David and Betty continue to fret over whether Karen and Ros can top them, and Betty continues to slap David’s hand off her thigh. “I don’t think a pavlova should be a competition dish,” says Betty, bitchily — if we’re going to get into it, I don’t think repellent green-tea-flavoured pus-filled bog-donuts that remind people of the last dead dog they saw in the middle of the freeway should be a competition dish either, Betty, but you seemed happy to serve that up.
Obviously, Karen and Ros have an incredibly low bar to clear when it comes to dessert, and their pavlova does look a lot like an attempt to clear and incredibly low bar. Still, you can’t stuff up a pavlova too badly, can you? I mean…can you? This is MKR, almost anything is possible when it comes to ineptitude.
Manu says the pavlova is kind of crap but also sort of OK I guess. Pete says that it causes autism and cancer and he would never ever eat this poison. Haha, just kidding, he actually stuffs it all in his face and basically says the same as Manu. It’s just OK, which should be enough to put them over the top against David and Betty, creators of the dessert-as-homicide.
The guests eat and Tyson bitches about how much fruit he has in his. And then bitches about everything else. “I can’t work Tyson out,” says Damo, but it’s pretty easy to work Tyson out: he’s a dickhead. David, who is utterly desperate, both as a competitive cook and as a hopeful sex-haver, tries to poison the well by saying the spices in the pavlova made him feel like he was eating lamb.

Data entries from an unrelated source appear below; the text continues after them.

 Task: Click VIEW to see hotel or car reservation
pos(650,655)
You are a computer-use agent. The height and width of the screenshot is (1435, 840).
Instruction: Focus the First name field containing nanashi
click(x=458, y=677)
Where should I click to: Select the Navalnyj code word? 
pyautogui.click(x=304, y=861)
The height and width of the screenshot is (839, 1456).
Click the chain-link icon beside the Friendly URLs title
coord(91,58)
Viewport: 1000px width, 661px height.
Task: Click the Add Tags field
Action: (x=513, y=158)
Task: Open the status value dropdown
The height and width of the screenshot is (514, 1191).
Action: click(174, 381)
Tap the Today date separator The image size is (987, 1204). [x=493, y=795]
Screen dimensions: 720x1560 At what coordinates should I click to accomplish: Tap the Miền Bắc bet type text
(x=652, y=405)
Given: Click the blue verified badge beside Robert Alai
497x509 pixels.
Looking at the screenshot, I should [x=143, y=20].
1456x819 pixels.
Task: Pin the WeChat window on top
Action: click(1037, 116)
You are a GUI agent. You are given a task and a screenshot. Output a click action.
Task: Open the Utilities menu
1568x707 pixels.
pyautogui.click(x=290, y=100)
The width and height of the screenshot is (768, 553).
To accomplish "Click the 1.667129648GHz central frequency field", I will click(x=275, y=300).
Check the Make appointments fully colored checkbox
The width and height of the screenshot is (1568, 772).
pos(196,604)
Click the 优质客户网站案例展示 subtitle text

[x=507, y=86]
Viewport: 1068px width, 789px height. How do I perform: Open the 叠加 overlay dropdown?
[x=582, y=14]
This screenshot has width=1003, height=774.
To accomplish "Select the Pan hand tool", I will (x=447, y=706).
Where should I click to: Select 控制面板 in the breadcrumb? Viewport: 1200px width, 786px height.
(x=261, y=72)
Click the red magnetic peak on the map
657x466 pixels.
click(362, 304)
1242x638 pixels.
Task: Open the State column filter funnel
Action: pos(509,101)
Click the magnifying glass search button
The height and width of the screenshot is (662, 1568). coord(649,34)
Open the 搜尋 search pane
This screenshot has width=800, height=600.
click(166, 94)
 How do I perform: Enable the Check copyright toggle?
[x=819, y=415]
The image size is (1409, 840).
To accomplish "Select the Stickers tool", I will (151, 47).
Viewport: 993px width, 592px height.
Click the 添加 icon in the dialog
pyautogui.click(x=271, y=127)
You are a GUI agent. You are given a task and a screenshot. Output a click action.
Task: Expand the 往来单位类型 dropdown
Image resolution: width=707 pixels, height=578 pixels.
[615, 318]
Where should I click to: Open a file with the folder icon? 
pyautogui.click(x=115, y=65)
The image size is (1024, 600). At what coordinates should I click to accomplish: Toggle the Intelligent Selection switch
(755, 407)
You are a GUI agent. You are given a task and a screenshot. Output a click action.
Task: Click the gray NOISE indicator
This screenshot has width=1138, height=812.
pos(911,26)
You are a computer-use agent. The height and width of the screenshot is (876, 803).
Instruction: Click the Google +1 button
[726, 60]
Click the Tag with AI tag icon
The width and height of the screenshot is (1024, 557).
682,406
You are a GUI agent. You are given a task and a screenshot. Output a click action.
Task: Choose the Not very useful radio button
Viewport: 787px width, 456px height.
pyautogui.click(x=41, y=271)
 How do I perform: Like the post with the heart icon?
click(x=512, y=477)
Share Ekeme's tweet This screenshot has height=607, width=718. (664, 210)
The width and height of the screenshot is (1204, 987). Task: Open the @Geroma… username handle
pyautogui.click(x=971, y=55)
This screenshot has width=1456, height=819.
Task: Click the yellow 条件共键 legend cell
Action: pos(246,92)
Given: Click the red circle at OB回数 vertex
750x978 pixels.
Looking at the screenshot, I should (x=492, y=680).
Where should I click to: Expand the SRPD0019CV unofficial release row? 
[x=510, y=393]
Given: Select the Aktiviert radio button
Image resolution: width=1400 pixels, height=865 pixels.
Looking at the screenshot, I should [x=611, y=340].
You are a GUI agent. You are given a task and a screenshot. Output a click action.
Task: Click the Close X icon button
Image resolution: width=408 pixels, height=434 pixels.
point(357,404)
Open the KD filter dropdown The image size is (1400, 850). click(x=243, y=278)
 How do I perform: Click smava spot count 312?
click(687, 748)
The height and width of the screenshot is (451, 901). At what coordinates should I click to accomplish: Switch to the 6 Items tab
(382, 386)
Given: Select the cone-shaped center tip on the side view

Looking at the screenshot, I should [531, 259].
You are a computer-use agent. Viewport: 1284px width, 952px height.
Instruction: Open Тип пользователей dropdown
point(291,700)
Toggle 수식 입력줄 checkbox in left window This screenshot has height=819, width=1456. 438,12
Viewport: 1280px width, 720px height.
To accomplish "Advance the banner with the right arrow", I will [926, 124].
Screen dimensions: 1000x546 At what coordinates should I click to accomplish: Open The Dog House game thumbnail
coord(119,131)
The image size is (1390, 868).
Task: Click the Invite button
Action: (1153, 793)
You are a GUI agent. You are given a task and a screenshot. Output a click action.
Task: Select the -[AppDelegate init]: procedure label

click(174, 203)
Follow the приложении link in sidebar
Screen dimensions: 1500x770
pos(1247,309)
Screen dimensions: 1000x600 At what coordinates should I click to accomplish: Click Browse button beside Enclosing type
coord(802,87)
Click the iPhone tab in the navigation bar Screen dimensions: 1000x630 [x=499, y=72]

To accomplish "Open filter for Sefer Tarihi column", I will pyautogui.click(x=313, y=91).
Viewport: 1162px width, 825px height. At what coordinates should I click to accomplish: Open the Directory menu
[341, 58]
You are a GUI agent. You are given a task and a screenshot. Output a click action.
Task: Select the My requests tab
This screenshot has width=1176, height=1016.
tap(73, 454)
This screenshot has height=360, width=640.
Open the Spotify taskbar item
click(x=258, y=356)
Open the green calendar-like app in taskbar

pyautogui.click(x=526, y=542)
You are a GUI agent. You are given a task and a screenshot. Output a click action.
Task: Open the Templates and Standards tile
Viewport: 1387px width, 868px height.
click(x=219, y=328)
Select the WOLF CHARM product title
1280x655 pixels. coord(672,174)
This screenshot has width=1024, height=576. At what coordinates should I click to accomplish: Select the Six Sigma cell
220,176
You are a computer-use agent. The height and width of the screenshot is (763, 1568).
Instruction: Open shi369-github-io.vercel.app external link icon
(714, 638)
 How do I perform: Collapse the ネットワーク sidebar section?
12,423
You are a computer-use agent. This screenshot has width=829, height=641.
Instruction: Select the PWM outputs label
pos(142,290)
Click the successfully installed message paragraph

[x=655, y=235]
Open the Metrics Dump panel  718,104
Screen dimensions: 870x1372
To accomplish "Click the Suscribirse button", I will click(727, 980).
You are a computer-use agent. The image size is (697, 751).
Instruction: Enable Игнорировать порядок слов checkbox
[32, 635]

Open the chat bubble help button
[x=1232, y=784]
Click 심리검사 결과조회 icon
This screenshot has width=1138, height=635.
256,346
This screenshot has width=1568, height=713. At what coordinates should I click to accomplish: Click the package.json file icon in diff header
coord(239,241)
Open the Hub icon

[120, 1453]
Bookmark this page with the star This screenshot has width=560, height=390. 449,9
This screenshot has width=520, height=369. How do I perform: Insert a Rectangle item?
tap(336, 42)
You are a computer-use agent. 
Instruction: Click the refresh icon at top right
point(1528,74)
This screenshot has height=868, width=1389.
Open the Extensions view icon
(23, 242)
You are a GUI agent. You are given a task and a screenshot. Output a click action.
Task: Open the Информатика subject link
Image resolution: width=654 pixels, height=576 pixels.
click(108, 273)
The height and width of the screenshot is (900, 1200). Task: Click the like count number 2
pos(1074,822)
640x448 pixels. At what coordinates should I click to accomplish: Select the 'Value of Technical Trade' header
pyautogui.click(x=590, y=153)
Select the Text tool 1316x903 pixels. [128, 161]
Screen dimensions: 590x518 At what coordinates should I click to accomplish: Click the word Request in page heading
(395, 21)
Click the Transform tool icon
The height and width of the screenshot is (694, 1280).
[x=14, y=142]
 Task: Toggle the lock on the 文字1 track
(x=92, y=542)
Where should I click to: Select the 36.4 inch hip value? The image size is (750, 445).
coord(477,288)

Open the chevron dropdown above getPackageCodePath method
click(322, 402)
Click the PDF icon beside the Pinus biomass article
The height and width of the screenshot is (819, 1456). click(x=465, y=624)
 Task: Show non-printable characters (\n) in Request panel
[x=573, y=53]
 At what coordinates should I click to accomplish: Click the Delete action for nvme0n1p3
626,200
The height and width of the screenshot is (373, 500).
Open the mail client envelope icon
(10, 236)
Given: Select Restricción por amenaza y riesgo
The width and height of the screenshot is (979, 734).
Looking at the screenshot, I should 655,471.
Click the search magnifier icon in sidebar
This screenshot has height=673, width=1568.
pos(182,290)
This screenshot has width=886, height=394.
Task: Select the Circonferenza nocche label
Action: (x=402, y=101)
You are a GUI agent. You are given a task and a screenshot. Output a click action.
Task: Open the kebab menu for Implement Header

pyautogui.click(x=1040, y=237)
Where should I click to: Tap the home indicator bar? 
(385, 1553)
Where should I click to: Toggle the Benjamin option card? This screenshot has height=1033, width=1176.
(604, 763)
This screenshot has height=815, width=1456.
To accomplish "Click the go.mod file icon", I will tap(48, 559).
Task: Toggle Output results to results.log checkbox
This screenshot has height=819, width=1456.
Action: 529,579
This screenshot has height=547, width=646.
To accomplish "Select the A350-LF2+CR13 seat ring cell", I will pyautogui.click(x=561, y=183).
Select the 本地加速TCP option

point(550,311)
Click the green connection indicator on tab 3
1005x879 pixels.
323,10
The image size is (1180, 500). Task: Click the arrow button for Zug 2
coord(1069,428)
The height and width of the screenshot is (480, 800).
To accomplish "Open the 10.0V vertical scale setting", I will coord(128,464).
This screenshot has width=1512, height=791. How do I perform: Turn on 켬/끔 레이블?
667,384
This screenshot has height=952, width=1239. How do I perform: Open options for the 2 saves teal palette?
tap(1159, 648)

Everyone has a bit of a chuckle over how obvious and pathetic David is — if you’re going to try to play Machiavelli you’ve got to come up with something a bit better than, “This pavlova is all lamby”.
It is time for scores. “Tonight we served two good dishes and one not so good,” says Ros, who has some pretty strong rose-coloured glasses on. As usual, the sixes fly thick and fast as all the couples fail to show appreciation for the fact they just got a free meal. From the guests, Karen and Ros receive 31 out of 50. This surprises them, as they had assumed the guests had noticed how much they suck.
The midwives get two eights from the judges for their entree. Manu pronounces gnocchi as “newquay”. He’s so not French. For main, they get two twos, which seems very harsh — I mean the lamb wasn’t great, but it’s not like they served toxic green bile donuts. For dessert they get two sevens, which gives a total of 65, which puts them top of the mediocre leaderboard, which leaves David and Betty still on the bottom, and David still alone every night.
Tune in tomorrow, when Bek and Ash will cook and Bek will suck Kyle off under the table.